キュウセンは砂の中で眠る?(提供:TSURINEWSライター井上海生)
ベラは外敵から身を守るため、海中の砂の中で眠ることがある。砂を掘って、体を横にして入れるというのだから、まったくけなげでかわいいヤツだ。意地悪して、朝方、干上がった砂浜を掘ると寝坊したベラが出てくることがあるという。サバイバル環境下に置かれたとき、魚を食べたいと思ったら、干潟のベラを掘り起こすといいかもしれない。
魚は「止まって寝る」
コウモリは電線にぶら下がって眠る。鳥は木陰に隠れて眠る。どんな生き物にも、それぞれの眠り方があるらしい。魚には魚の就寝事情がある。物陰に身を潜めて、体をジッとさせて眠るのだ。その際、もちろん海中での姿勢を保つためにヒレを動かし、エラ呼吸も続けるのだろう。人間からしたら瞼もかっ開いているし、「そんなので疲れとれるのかよ」と思ってしまうのだが、まあそれが彼らにとって心なずむ就寝体勢らしい。ちなみに日中、船の影なんかの暗所にいるアジも、どうやら寝ているらしい。

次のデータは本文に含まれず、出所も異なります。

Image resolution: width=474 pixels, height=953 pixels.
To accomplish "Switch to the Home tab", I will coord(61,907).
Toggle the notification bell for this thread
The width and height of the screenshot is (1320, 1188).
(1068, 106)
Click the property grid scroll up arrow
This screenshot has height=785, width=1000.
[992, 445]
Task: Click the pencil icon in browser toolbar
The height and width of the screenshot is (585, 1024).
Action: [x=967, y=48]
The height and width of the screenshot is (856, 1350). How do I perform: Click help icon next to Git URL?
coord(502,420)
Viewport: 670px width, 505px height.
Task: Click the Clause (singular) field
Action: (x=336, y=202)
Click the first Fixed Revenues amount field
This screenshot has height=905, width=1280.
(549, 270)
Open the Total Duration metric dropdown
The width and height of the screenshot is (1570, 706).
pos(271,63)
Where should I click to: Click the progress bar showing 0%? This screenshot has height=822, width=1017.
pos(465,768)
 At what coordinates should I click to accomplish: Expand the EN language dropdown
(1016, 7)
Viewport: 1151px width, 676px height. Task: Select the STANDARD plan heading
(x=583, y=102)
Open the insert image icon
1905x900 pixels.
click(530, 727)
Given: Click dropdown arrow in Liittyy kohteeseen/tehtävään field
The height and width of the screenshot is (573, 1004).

船のシェードでアジは寝る?(提供:TSURINEWSライター井上海生)
魚が寝る時間を知るのは、大事なことだ。むろん各々が好きな時間に眠るだろうが、多くは群れ単位で就寝時間を迎えると思われる。そう考えると、ド深夜の釣りには、あまり意味がなさそうだ。容易に魚の反応を得ることはできない。
ただ、これがわからないもので、アジなんかは突然深夜に活性が上がったりもすれば、終夜釣れ続けることもある。群れの入れ替わりがあるアジやサバやメバルなどの回遊魚は、実は夜を徹しても狙う価値があるのかもしれない。